How does your business intend to make money? It’s a question that will depend on the thing you’re asking customers to pay for. Is it a physical product or a service you’re doing for them?
Direct vs Indirect
Another metric to define around your pricing structure is whether it is direct or indirect,
- Direct – price per customer/service
- Indirect – subscriptions, usage, commission, licensing, fees, partnerships
Direct revenue is something you’re probably familiar with, charging a price per customer for your product, service or time. Is there any part of your offering that could gather indirect revenue?
Defining a revenue stream to include in your lean canvas then means thinking about HOW you’ll get that revenue from your ideal customers. Is there anywhere a level of automation can be introduced to reduce the barriers to receiving money into your business
Example – Ordering a Pizza
It used to be that you dialled a 13 number, and someone helpful on the end of the line took your order and entered it and your preferences for double mushrooms and no olives into their system. It took a few minutes, and just sometimes communication broke down and you got the lucky dip option.

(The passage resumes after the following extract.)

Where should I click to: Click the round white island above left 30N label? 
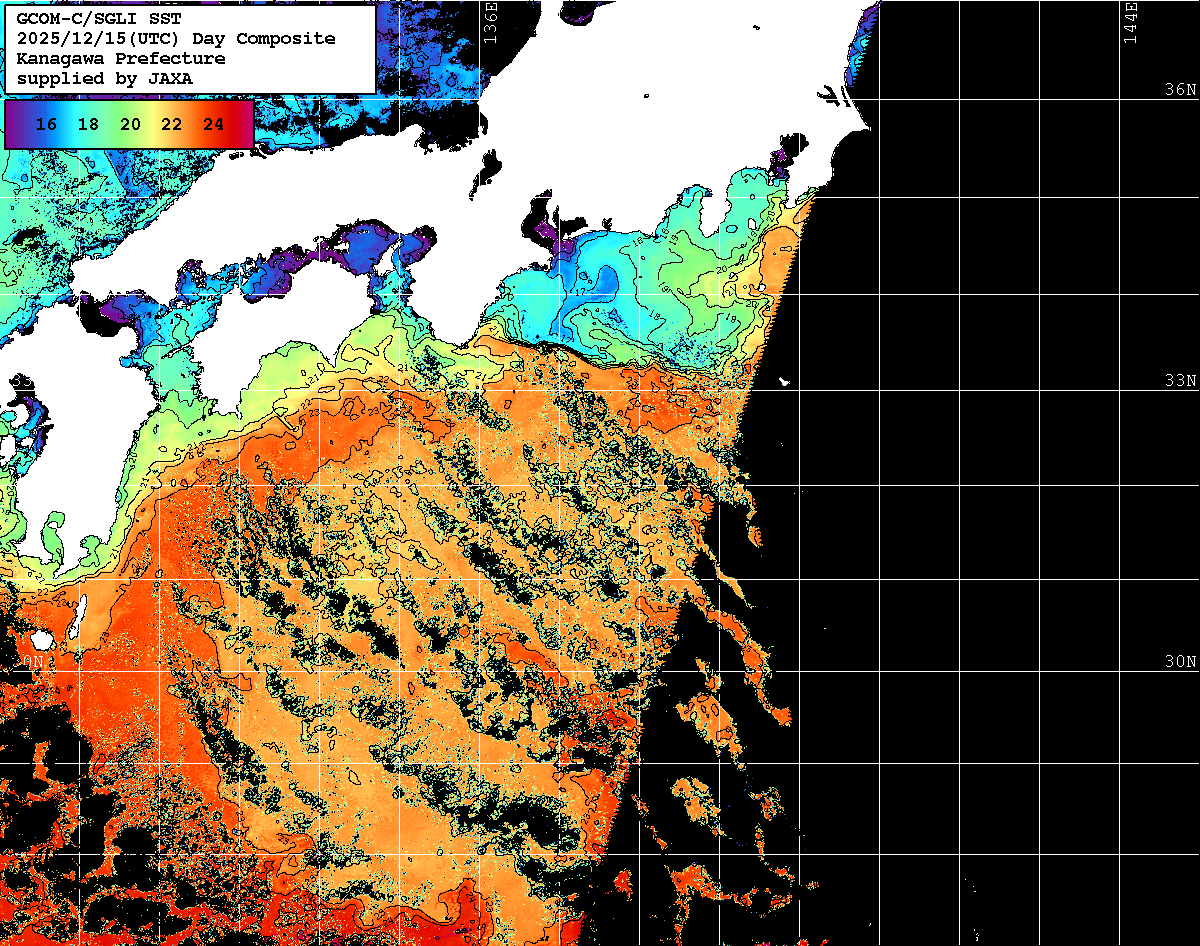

Fast forward to now, and you’re hard pressed finding even the local Ma & Pa pizzeria that don’t offer online ordering. Those few minutes and potential miscommunication have been removed from the equation by customers entering their order directly into ‘the system’. This has led to some necessary changes in store around how orders are handled and cooked, but the ordering experience has been greatly improved from a business perspective.
That level of automation has spilled over too, you can see what production stage your pizza is up to, and even greet the delivery guy or gal at the door as you track them via GPS.